There was a snicker to my left, and the same voice to my right, much closer than expected, possibly inside the burned out shell of one of the thousands of cars that still lined the streets of the city, repeated, “nothing showed.”
I caught movement out of the corner of my left eye, turned my head in that direction, and understood an instant too late my mistake. The snicker was a recording, and the movement was only a shadow of the man who landed the debilitating blow to my head. Thankfully he didn’t kill me, a breach of protocol to be sure, but one I will be repaying for years, if not decades (if we live that long).
I came to in the office of the second sentinel commander, a seasoned soul of 32 years, not the oldest man inside, but one of the top ten we all guessed. 25 was considered a long life inside, we all knew that the outsiders lived much longer, but they didn’t come back when they died.

 1

The city had been abandoned for years.  Neither side sent men within the outer limits for fear of the horror that dwelt beneath the concrete and steel shells that once housed millions. I cannot say what drew me into the emptiness even now. I suppose reflection is jaded with emotion and therefore a fruitless effort.

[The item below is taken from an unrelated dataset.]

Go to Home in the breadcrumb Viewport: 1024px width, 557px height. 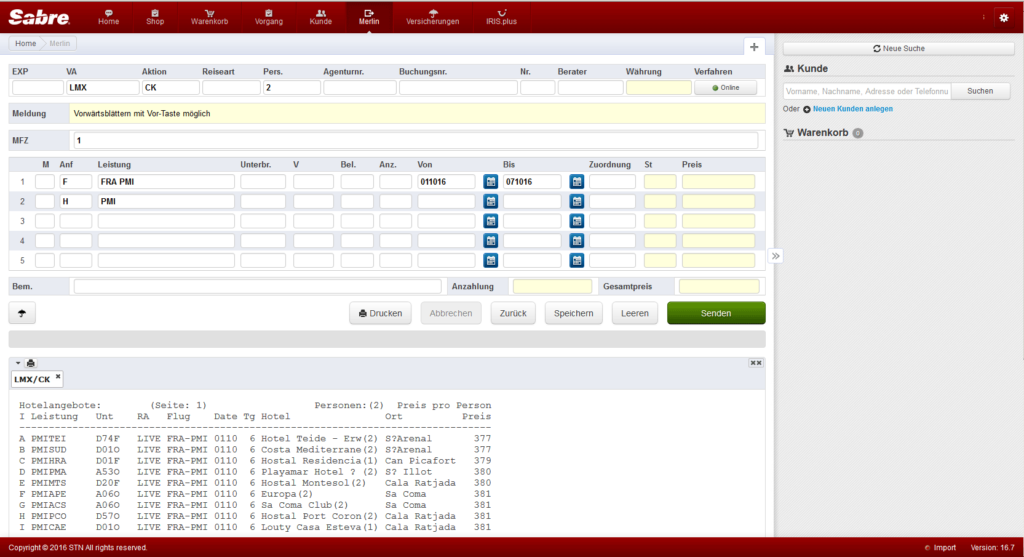(x=25, y=43)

My body ached from the beating it took the day before.  I can generally hold my own in a fight but this man was out of the ordinary.  My only solace is that toward the end, I managed to cut him with my knife.  It wasn't deep. A mere scrape across his ribs -but it bled like a sonofabitch.  Just enough to distract him as I punted his crotch up into his stomach.  You'd think a man would learn to protect his jacobs by now.  Clearly his over-confidence saw to his undoing.

He shouldn't have messed with me anyway.  Who picks a fight with a woman on the edge of the outer limits?  He was just asking for an ass kicking and I was happy to oblige.  Did I kill him?  Did I kill him as he lay there like a baby in the street cupping his manhood while tears and snot and blood ran together on the side of his face.  I didn't.  I couldn't.

I had more important business to attend to.  Plus, he had earned my respect.  If I hadn't pulled out my knife it would have ended differently. He was nothing to look at. Average height, average build -even a bit on the small side.  My god was he fast though.  He had my respect as I walked away.  I walked on, beckoned by something more powerful than survival.

One thing was for sure, I was headed where no man would follow.  No woman either.  Even now, as I said, I'm not sure why I listened to that voice that called to me but I did. I climbed over the concrete barriers stacked ten-high marking the beginning of the outer limits.  I climbed over the fifteen foot fence topped with razor wire mounted at the peak of the barrier pyramid that encircled the city.

The sun was setting to my right then left as I thew my legs over the razor-wire topping and began the climb down.  Blazing orange light threw long shadows when interrupted by what remained of the buildings, long abandoned.  No rubble from the destruction littered the streets making the scene even stranger. We all knew why that was -the thought of it sent a chill through my body.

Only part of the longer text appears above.